Because of the difficulty in discovering prior patents and the expense of these lawsuits, the threat of litigation can be enough to bully another company into signing a licensing agreement. Poorly written patents that vaguely define the scope of the claim are therefore heavily rewarded. So is patent volume. The more patents you have, the more bullying power you have.

Several proposed fixes

Legal experts question whether The Patent Reform Act of 2009, or any legislation by Congress, can fix these problems. Congress would have to understand the intricacies of the software business. "Congress doesn't do a good job of carving out different rules for different industries," says Mark Lemley, professor of law at Stanford University and author of six books on the patent system.Instead Lemley says that the courts should impose limits and guidelines for monetary awards -- making patent litigation less profitable. Perhaps outright reverse engineering would get bigger awards than infringement claims based on vague software descriptions. This will encourage patent attorneys to write better patents. And that would reduce the overall litigation, and the cost of e-discovery.

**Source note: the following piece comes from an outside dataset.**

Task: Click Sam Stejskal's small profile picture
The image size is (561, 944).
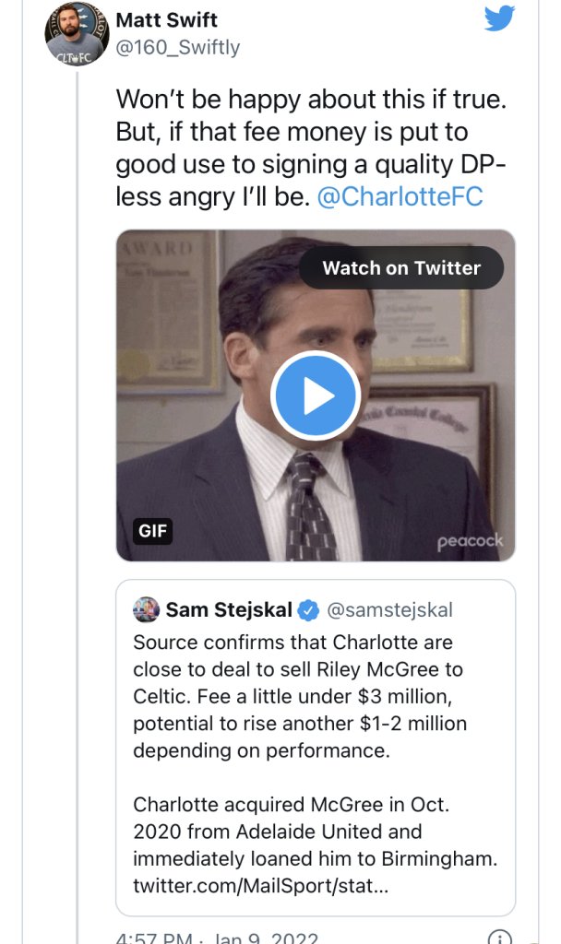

Lemley also believes that the courts can effectively craft industry-specific rules as they rule on individual cases. This is a process that has already begun. Prior to the eBay vs. MercExchange patent battle, settled by the Supreme Court in 2006, if a company was found guilty of patent infringement it would be forced to stop operating. But with the eBay case, the Supreme Court unanimously ruled that an injunction should not automatically be issued based on a finding of patent infringement.

Lemley has also proposed the idea of a "gold standard" patent, which is more costly to obtain but better researched, better written and harder to overturn. Patent lawyers such as Krajec are not fond of the idea. He believes that all lawyers will try to protect their clients by always using the gold standard, thereby raising the costs of patents. Patents applications can run a company thousands of dollars, and are already unaffordable for many start-ups.

John Duffy, professor of law at George Washington University, suggests that patent reform should include an expansion of the doctrine of obviousness. This doctrine says that an invention should be sufficiently unique -- i.e. not obvious -- to be granted a patent. A solution is obvious if many people would think of it to solve the problem. This would make it harder to obtain patents of all kinds, software especially.

Finally, these experts suggest that the Patent and Trademark Office rules be changed so that patent examiners are held more accountable for the patents that they grant. When patents are challenged and overturned, examiners today are out of the loop. Examiners with a low rate of overturned patents could perhaps be paid more, or be rewarded with other incentives.